— BEGIN EXCERPTED DATA —

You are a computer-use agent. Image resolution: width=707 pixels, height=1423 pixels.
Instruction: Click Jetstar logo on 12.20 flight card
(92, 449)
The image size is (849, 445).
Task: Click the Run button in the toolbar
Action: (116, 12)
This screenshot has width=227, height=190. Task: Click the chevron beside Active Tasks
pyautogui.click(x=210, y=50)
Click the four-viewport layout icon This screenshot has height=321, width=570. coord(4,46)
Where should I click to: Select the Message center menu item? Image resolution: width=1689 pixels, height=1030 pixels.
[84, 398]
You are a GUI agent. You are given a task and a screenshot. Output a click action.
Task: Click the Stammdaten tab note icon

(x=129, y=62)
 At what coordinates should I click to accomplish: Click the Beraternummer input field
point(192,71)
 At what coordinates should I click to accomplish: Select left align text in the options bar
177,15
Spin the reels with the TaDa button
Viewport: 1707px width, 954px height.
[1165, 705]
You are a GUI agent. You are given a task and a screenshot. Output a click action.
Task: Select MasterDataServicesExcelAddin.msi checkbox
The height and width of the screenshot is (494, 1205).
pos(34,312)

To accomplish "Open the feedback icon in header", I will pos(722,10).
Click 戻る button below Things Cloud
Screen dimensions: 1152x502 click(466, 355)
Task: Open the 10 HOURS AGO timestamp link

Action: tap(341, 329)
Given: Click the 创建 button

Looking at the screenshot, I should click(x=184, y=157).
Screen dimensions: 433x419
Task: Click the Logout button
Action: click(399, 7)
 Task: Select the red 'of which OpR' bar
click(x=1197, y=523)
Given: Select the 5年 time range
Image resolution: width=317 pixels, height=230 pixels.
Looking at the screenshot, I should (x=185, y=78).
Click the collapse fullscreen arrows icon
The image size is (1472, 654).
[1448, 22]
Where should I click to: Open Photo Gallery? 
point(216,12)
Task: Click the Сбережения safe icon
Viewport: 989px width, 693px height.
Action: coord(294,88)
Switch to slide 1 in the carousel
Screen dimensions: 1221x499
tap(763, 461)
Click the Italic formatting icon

— END EXCERPTED DATA —

> _WHAT IS BEING ASKED_: Render the data above as a Markdown table with the columns Row and Text, putting one line of the data in each row with its number. Leave out blank lines.

> _WRITTEN SOLUTION_:
| Row | Text |
|---|---|
| 1 | You are a computer-use agent. Image resolution: width=707 pixels, height=1423 pixels. |
| 2 | Instruction: Click Jetstar logo on 12.20 flight card |
| 3 | (92, 449) |
| 4 | The image size is (849, 445). |
| 5 | Task: Click the Run button in the toolbar |
| 6 | Action: (116, 12) |
| 7 | This screenshot has width=227, height=190. Task: Click the chevron beside Active Tasks |
| 8 | pyautogui.click(x=210, y=50) |
| 9 | Click the four-viewport layout icon This screenshot has height=321, width=570. coord(4,46) |
| 10 | Where should I click to: Select the Message center menu item? Image resolution: width=1689 pixels, height=1030 pixels. |
| 11 | [84, 398] |
| 12 | You are a GUI agent. You are given a task and a screenshot. Output a click action. |
| 13 | Task: Click the Stammdaten tab note icon |
| 14 | (x=129, y=62) |
| 15 |  At what coordinates should I click to accomplish: Click the Beraternummer input field |
| 16 | point(192,71) |
| 17 |  At what coordinates should I click to accomplish: Select left align text in the options bar |
| 18 | 177,15 |
| 19 | Spin the reels with the TaDa button |
| 20 | Viewport: 1707px width, 954px height. |
| 21 | [1165, 705] |
| 22 | You are a GUI agent. You are given a task and a screenshot. Output a click action. |
| 23 | Task: Select MasterDataServicesExcelAddin.msi checkbox |
| 24 | The height and width of the screenshot is (494, 1205). |
| 25 | pos(34,312) |
| 26 | To accomplish "Open the feedback icon in header", I will pos(722,10). |
| 27 | Click 戻る button below Things Cloud |
| 28 | Screen dimensions: 1152x502 click(466, 355) |
| 29 | Task: Open the 10 HOURS AGO timestamp link |
| 30 | Action: tap(341, 329) |
| 31 | Given: Click the 创建 button |
| 32 | Looking at the screenshot, I should click(x=184, y=157). |
| 33 | Screen dimensions: 433x419 |
| 34 | Task: Click the Logout button |
| 35 | Action: click(399, 7) |
| 36 |  Task: Select the red 'of which OpR' bar |
| 37 | click(x=1197, y=523) |
| 38 | Given: Select the 5年 time range |
| 39 | Image resolution: width=317 pixels, height=230 pixels. |
| 40 | Looking at the screenshot, I should (x=185, y=78). |
| 41 | Click the collapse fullscreen arrows icon |
| 42 | The image size is (1472, 654). |
| 43 | [1448, 22] |
| 44 | Where should I click to: Open Photo Gallery?  |
| 45 | point(216,12) |
| 46 | Task: Click the Сбережения safe icon |
| 47 | Viewport: 989px width, 693px height. |
| 48 | Action: coord(294,88) |
| 49 | Switch to slide 1 in the carousel |
| 50 | Screen dimensions: 1221x499 |
| 51 | tap(763, 461) |
| 52 | Click the Italic formatting icon |